## BEGIN Reading text

Re: Debezium Flink EMR

Posted by Rex Fenley <Re...@remind101.com>.
This worked, thanks! Looking forward to the future releases :)

On Mon, Aug 31, 2020 at 5:06 PM Marta Paes Moreira <ma...@ververica.com>
wrote:

> Hey, Rex!
>
> This is likely due to the tombstone records that Debezium produces for
> DELETE operations (i.e. a record with the same key as the deleted row and a
> value of null). These are markers for Kafka to indicate that log
> compaction can remove all records for the given key, and the initial
> implementation of the debezium-format can't handle them. This issue is
> already documented (and solved) in [1].
>
> In the meantime, can you try adding "tombstones.on.delete":false" to the
> configuration of your Debezium MySQL connector? Marta
> [1] https://issues.apache.org/jira/browse/FLINK-18705
>
> On Tue, Sep 1, 2020 at 1:36 AM Rex Fenley <Re...@remind101.com> wrote:
>
>> Hi, getting so close but ran into another issue:
>>
>> Flink successfully reads changes from Debezium/Kafka and writes them to
>> Elasticsearch, but there's a problem with deletions. When I DELETE a row
>> from MySQL the deletion makes it successfully all the way to Elasticsearch
>> which is great, but then the taskmanager suddenly dies with a null pointer
>> exception. Inserts and Updates do not have the same problem. This seems
>> very odd. Any help would be much appreciated. Thanks!

## END Reading text
## BEGIN Stored data

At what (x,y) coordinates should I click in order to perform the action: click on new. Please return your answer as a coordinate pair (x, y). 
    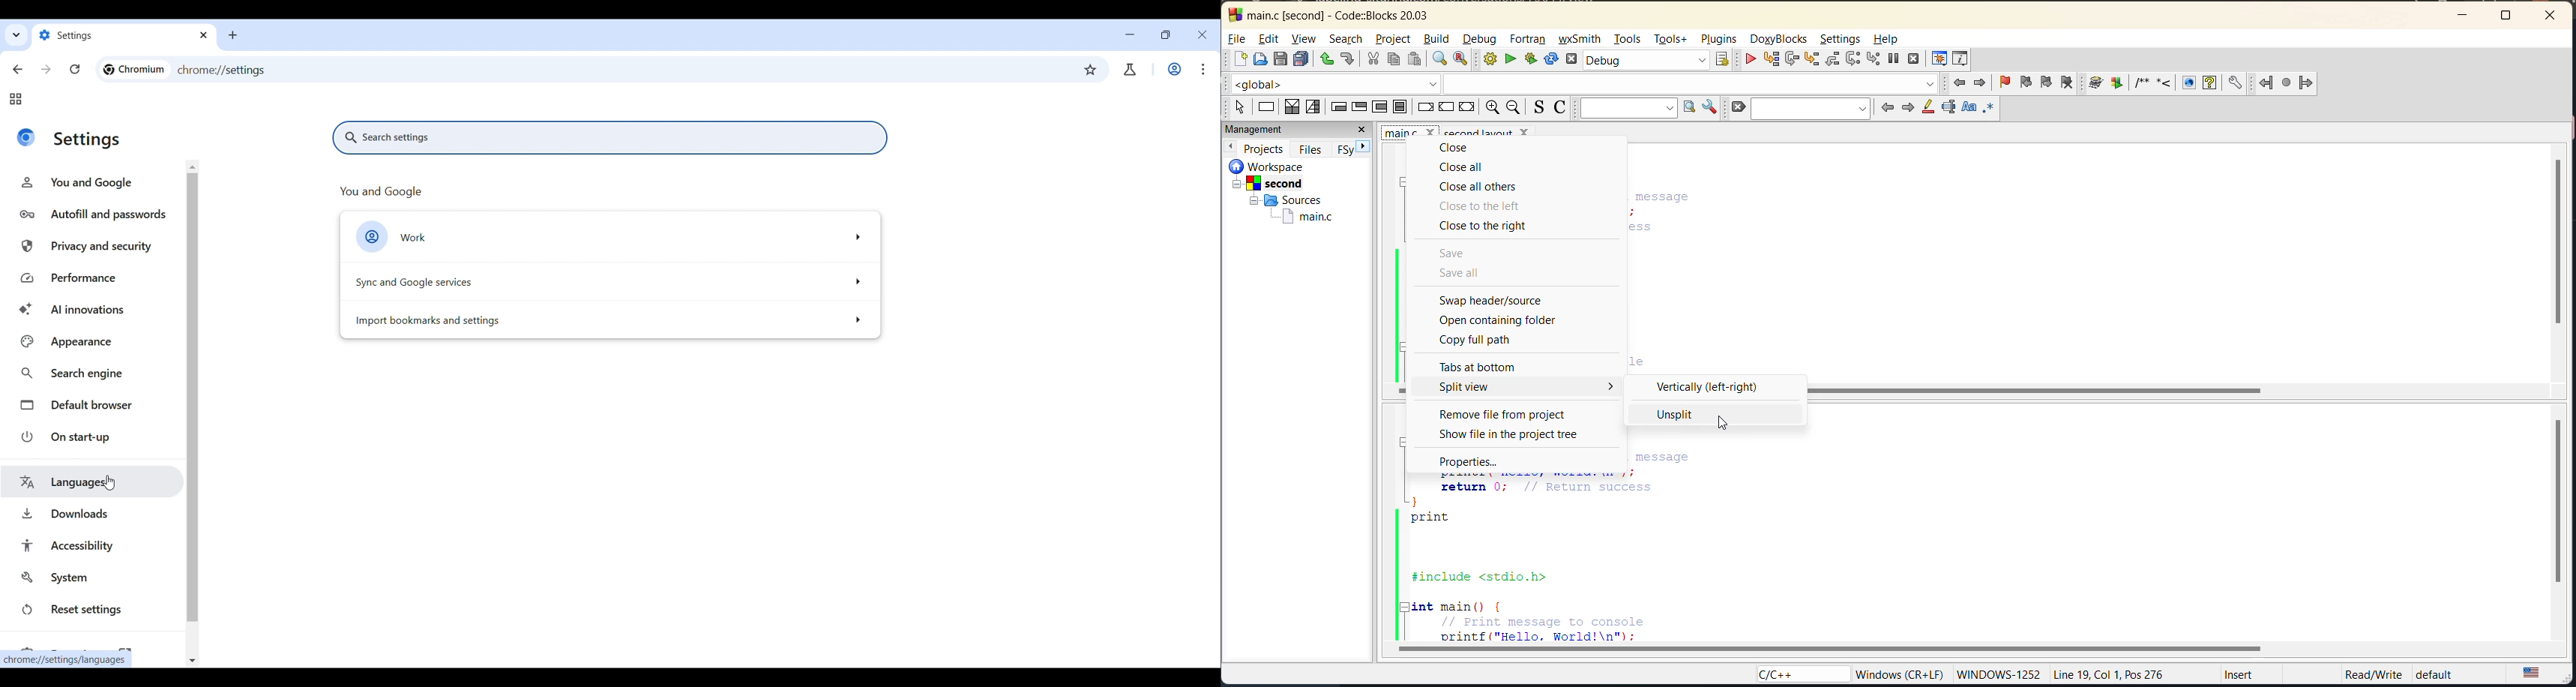
    Looking at the image, I should click on (1239, 59).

## END Stored data

Task description: Reproduce the stretch of the Debezium forum thread from "Posted by Rex" through "solved) in [1]." word for word.

Result:
Posted by Rex Fenley <Re...@remind101.com>.
This worked, thanks! Looking forward to the future releases :)

On Mon, Aug 31, 2020 at 5:06 PM Marta Paes Moreira <ma...@ververica.com>
wrote:

> Hey, Rex!
>
> This is likely due to the tombstone records that Debezium produces for
> DELETE operations (i.e. a record with the same key as the deleted row and a
> value of null). These are markers for Kafka to indicate that log
> compaction can remove all records for the given key, and the initial
> implementation of the debezium-format can't handle them. This issue is
> already documented (and solved) in [1].